→ RECORDS FOR THIS TASK:
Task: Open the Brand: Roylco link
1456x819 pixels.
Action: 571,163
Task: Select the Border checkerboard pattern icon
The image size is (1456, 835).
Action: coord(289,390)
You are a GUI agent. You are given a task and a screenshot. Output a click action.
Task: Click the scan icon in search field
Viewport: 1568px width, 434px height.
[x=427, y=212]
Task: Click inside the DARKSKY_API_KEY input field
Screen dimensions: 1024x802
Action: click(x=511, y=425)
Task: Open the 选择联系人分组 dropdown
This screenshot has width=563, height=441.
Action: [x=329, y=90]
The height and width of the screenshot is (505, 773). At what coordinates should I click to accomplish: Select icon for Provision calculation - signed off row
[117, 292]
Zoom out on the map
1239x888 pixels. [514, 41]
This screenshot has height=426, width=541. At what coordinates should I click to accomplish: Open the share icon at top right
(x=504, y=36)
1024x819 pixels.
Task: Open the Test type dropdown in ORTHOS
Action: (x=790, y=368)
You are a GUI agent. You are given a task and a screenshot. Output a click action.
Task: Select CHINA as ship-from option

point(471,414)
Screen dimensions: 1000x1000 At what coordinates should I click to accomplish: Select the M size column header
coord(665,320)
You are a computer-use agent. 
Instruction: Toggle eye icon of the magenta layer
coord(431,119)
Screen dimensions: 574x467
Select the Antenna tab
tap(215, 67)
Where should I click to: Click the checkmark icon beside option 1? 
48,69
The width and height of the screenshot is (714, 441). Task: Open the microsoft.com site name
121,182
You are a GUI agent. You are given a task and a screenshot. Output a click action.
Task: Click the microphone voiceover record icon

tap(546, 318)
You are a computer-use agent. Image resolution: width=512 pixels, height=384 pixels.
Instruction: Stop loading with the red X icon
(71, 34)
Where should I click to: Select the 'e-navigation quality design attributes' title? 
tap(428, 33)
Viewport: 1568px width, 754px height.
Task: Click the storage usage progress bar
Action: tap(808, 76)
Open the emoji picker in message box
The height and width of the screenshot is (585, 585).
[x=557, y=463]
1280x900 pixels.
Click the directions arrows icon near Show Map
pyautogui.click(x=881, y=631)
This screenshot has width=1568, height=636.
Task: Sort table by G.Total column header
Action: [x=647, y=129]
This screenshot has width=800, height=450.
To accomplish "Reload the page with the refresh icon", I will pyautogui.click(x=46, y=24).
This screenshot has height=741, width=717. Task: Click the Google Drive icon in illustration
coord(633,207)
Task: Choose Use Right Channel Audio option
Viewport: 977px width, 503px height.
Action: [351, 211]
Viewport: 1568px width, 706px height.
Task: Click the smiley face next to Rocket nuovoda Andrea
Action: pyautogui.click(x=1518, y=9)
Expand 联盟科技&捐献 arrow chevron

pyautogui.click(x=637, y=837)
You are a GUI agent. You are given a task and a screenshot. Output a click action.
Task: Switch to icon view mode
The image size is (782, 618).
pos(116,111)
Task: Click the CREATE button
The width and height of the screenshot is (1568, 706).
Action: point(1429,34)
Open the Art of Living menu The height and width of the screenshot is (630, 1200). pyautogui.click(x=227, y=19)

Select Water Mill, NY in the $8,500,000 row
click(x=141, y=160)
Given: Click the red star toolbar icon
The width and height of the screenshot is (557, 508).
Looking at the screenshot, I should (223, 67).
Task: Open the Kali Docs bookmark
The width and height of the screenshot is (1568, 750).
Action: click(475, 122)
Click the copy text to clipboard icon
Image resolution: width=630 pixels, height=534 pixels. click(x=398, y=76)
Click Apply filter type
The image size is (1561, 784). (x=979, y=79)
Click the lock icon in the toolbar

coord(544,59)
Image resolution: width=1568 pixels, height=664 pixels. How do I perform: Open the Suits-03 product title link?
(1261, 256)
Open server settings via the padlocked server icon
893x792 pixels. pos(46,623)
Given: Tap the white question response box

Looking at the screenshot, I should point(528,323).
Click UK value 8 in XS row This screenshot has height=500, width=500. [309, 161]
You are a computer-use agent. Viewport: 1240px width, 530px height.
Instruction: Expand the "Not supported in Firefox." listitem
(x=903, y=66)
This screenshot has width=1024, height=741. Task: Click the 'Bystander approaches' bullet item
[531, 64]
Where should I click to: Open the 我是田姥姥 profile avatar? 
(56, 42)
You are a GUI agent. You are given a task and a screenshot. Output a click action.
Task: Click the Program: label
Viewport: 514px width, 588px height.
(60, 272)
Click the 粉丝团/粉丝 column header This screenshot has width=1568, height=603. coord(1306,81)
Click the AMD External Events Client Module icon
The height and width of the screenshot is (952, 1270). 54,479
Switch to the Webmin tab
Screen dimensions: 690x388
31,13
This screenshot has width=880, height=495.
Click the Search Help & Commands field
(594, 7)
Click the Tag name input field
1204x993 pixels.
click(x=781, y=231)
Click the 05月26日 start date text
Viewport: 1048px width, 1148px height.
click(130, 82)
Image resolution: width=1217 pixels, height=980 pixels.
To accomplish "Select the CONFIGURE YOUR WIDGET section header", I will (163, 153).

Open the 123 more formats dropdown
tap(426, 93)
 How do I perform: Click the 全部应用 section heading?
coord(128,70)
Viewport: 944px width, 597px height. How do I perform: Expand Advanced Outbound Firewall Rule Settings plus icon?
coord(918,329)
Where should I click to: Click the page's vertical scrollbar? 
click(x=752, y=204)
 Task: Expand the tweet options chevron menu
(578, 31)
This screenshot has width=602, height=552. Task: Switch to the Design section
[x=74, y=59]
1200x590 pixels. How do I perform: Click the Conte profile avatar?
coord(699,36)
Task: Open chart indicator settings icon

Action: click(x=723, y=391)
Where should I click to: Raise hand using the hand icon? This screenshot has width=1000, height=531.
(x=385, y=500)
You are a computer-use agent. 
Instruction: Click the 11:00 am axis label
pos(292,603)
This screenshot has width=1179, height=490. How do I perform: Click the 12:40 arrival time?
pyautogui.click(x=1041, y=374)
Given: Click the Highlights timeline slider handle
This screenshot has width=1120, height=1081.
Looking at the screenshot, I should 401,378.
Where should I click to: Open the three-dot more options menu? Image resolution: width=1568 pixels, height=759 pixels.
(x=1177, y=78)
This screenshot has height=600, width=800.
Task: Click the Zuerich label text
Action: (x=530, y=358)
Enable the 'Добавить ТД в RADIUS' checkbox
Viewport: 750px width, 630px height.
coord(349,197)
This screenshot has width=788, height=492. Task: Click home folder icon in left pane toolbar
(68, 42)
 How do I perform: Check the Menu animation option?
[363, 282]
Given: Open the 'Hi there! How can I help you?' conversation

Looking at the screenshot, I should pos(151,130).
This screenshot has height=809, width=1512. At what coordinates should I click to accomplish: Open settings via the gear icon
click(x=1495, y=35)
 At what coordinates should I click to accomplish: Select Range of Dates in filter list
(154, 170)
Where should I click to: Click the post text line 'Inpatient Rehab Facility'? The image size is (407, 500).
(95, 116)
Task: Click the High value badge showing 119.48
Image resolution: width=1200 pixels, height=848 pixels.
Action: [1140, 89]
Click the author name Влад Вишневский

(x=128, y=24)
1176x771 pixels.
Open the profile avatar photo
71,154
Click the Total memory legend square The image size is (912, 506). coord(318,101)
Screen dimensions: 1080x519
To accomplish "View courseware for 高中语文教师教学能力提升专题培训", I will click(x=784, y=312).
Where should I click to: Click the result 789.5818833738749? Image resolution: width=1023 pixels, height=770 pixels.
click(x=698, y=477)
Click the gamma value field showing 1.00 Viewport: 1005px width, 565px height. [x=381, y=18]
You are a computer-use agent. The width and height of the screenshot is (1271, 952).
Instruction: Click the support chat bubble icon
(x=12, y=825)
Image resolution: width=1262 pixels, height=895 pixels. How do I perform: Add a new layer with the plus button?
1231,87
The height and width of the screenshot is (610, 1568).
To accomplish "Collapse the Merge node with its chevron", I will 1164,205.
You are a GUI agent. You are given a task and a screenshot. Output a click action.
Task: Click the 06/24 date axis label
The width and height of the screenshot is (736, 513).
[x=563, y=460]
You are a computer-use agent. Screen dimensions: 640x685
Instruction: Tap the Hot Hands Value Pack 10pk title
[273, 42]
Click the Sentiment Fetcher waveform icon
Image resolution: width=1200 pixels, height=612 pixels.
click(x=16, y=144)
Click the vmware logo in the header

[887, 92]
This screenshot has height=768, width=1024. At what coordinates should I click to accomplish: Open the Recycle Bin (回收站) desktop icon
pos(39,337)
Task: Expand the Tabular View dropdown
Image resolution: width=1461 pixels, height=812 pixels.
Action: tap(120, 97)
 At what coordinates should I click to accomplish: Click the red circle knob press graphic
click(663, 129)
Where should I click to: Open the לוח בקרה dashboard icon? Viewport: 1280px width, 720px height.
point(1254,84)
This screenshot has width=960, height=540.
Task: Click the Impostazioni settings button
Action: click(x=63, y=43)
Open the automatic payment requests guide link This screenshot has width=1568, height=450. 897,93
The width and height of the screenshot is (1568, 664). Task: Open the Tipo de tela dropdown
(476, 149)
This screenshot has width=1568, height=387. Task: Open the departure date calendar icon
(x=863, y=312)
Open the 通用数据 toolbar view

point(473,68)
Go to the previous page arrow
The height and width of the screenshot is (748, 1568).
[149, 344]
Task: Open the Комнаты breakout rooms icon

→ WHAT TO PRODUCE: Copy the records word for word, beginning with the line that contains "Open the automatic" and continuing through the last line of the records.

→ WRITTEN ANSWER:
Open the automatic payment requests guide link This screenshot has width=1568, height=450. 897,93
The width and height of the screenshot is (1568, 664). Task: Open the Tipo de tela dropdown
(476, 149)
This screenshot has width=1568, height=387. Task: Open the departure date calendar icon
(x=863, y=312)
Open the 通用数据 toolbar view

point(473,68)
Go to the previous page arrow
The height and width of the screenshot is (748, 1568).
[149, 344]
Task: Open the Комнаты breakout rooms icon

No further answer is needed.